* _PROBLEM STATEMENT_
Retype the records that come next, word for word.

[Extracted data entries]
-*-

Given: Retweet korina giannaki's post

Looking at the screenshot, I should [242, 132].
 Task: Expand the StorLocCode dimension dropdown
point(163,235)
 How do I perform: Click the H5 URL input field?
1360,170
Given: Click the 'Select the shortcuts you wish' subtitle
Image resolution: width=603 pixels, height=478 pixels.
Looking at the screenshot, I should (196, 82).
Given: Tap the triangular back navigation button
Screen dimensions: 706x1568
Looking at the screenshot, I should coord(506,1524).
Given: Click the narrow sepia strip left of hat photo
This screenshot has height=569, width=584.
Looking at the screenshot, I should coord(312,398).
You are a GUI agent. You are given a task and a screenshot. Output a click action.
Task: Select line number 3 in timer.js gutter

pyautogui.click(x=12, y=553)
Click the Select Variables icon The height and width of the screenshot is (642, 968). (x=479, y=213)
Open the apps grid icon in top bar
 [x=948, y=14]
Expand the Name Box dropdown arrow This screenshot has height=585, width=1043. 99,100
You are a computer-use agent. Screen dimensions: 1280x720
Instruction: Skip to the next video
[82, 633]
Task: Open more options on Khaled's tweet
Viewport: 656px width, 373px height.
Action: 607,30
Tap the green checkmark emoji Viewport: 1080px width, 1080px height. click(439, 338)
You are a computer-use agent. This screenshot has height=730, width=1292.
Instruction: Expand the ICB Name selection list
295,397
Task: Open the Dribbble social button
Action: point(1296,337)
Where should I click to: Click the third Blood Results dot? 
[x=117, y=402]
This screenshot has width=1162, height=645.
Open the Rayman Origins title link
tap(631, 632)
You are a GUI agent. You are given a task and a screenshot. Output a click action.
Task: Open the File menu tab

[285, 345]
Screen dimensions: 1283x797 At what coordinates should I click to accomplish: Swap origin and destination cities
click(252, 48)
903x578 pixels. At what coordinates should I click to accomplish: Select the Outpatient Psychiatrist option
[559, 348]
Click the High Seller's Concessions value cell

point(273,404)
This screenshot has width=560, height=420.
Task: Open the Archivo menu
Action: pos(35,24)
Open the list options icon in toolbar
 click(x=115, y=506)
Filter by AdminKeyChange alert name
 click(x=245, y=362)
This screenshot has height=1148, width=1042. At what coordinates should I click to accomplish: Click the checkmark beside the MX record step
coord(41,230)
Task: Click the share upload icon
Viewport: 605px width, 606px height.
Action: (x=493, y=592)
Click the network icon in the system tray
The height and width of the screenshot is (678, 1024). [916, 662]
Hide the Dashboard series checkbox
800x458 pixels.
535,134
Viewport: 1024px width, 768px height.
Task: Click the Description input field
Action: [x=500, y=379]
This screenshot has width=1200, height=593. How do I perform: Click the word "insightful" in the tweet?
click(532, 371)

-*-

* _YOUR RESPONSE_
Given: Retweet korina giannaki's post

Looking at the screenshot, I should [242, 132].
 Task: Expand the StorLocCode dimension dropdown
point(163,235)
 How do I perform: Click the H5 URL input field?
1360,170
Given: Click the 'Select the shortcuts you wish' subtitle
Image resolution: width=603 pixels, height=478 pixels.
Looking at the screenshot, I should (196, 82).
Given: Tap the triangular back navigation button
Screen dimensions: 706x1568
Looking at the screenshot, I should coord(506,1524).
Given: Click the narrow sepia strip left of hat photo
This screenshot has height=569, width=584.
Looking at the screenshot, I should coord(312,398).
You are a GUI agent. You are given a task and a screenshot. Output a click action.
Task: Select line number 3 in timer.js gutter

pyautogui.click(x=12, y=553)
Click the Select Variables icon The height and width of the screenshot is (642, 968). (x=479, y=213)
Open the apps grid icon in top bar
 [x=948, y=14]
Expand the Name Box dropdown arrow This screenshot has height=585, width=1043. 99,100
You are a computer-use agent. Screen dimensions: 1280x720
Instruction: Skip to the next video
[82, 633]
Task: Open more options on Khaled's tweet
Viewport: 656px width, 373px height.
Action: 607,30
Tap the green checkmark emoji Viewport: 1080px width, 1080px height. click(439, 338)
You are a computer-use agent. This screenshot has height=730, width=1292.
Instruction: Expand the ICB Name selection list
295,397
Task: Open the Dribbble social button
Action: point(1296,337)
Where should I click to: Click the third Blood Results dot? 
[x=117, y=402]
This screenshot has width=1162, height=645.
Open the Rayman Origins title link
tap(631, 632)
You are a GUI agent. You are given a task and a screenshot. Output a click action.
Task: Open the File menu tab

[285, 345]
Screen dimensions: 1283x797 At what coordinates should I click to accomplish: Swap origin and destination cities
click(252, 48)
903x578 pixels. At what coordinates should I click to accomplish: Select the Outpatient Psychiatrist option
[559, 348]
Click the High Seller's Concessions value cell

point(273,404)
This screenshot has width=560, height=420.
Task: Open the Archivo menu
Action: pos(35,24)
Open the list options icon in toolbar
 click(x=115, y=506)
Filter by AdminKeyChange alert name
 click(x=245, y=362)
This screenshot has height=1148, width=1042. At what coordinates should I click to accomplish: Click the checkmark beside the MX record step
coord(41,230)
Task: Click the share upload icon
Viewport: 605px width, 606px height.
Action: (x=493, y=592)
Click the network icon in the system tray
The height and width of the screenshot is (678, 1024). [916, 662]
Hide the Dashboard series checkbox
800x458 pixels.
535,134
Viewport: 1024px width, 768px height.
Task: Click the Description input field
Action: [x=500, y=379]
This screenshot has width=1200, height=593. How do I perform: Click the word "insightful" in the tweet?
click(532, 371)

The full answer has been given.